正面の景色は、何も無い平原の向こうへ、左右から現れてずっと向こうへ延びていく線路が見える。
左右へ目を向ければ、少し離れたところにプラットフォームが見えて、線路はそこから延びている。けれど、列車の姿は見当たらない。
外は暗くなり始めているのに、中の景色が反射して映っていないのも、ガラスのような素材だと気付くのが遅れた原因の一つかも知れない、と、景色を見ていて、ふと思い付いた。
不思議だな、とは思うけど、さほど驚きは無い。モンスターやら魔法やらといったものがある世界では今更だろう、と、冷静な自分がいる。既にこの世界に順応してきたみたいだ。
「ようこそ、旅人さん」
後ろからそう声を掛けられて、まず後ろの足元を見てしまったのも、そのせいだろうか。
そして実際、私に声を掛けてきたのは、尻尾と耳の周りのライトブラウンが特徴の、茶白トビ猫だった。

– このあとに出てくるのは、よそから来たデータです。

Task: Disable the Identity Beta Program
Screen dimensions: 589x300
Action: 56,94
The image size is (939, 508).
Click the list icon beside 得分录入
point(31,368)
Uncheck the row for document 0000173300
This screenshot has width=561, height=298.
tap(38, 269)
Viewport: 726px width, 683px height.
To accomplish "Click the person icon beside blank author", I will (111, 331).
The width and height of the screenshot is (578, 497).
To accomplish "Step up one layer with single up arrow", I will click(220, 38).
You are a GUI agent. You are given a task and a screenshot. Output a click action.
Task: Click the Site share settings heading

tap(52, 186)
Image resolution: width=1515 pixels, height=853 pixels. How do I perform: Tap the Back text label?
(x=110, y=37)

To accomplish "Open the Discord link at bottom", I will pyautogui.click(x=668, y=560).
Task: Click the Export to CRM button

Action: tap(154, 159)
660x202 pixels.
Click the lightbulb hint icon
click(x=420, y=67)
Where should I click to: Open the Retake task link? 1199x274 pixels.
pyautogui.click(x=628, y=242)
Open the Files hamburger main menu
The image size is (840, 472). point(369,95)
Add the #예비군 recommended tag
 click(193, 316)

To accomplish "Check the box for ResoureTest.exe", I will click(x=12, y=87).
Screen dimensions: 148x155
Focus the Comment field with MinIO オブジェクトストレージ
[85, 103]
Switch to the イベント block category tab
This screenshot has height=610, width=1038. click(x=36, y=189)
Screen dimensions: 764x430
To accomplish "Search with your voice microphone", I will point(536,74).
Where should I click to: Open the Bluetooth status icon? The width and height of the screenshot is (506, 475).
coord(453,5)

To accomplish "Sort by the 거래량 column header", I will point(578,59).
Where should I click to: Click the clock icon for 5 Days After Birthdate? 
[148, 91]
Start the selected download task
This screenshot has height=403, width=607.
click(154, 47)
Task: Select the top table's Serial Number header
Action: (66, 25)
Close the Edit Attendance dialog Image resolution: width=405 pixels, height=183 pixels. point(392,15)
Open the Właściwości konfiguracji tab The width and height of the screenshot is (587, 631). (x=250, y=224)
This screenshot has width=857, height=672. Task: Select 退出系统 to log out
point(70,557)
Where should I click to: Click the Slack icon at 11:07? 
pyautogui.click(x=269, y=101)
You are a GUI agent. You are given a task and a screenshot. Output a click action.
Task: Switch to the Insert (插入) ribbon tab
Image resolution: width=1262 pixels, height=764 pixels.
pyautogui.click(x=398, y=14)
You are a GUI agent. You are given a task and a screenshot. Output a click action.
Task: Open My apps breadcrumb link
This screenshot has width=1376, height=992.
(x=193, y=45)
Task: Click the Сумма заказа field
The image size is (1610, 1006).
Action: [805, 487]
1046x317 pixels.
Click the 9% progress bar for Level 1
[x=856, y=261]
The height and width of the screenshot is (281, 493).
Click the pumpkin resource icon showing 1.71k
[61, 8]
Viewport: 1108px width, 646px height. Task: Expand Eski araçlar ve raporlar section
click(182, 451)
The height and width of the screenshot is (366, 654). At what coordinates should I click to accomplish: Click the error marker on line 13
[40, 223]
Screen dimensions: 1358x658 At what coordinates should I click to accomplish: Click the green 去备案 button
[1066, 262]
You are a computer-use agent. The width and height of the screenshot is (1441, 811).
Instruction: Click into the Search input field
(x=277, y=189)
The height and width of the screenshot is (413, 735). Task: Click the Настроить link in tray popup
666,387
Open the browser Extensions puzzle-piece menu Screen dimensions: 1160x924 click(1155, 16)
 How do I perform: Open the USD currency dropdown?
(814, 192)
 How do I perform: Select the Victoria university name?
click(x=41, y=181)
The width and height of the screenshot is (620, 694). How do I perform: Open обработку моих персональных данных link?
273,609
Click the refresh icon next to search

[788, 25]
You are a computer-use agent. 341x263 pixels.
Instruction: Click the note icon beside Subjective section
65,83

耳と耳の間に、駅員さんが被っているような帽子のミニチュアが、ちょこん、と乗っていて、そのかわいさに思わず口元が緩む。
手元も緩んだか、ナツが前足でグッと自分の身体を持ち上げて、私の腕から抜け出してしまった。
「列車の出発は明日になりますので、まずはこれから、お二人に宿泊して頂くお部屋へご案内いたします。どうぞ、こちらへ」
そう言って歩き出したかわいい駅員さんと、その後を無警戒に追いかけるナツのかわいさを堪能しながら、私はその後を付いていった。
駅舎の入り口から見て左側にあった通路(案内板にはそちらへ向かう矢印の横に【10】と表示されていた)を少し進むと、右手側の壁が途切れた。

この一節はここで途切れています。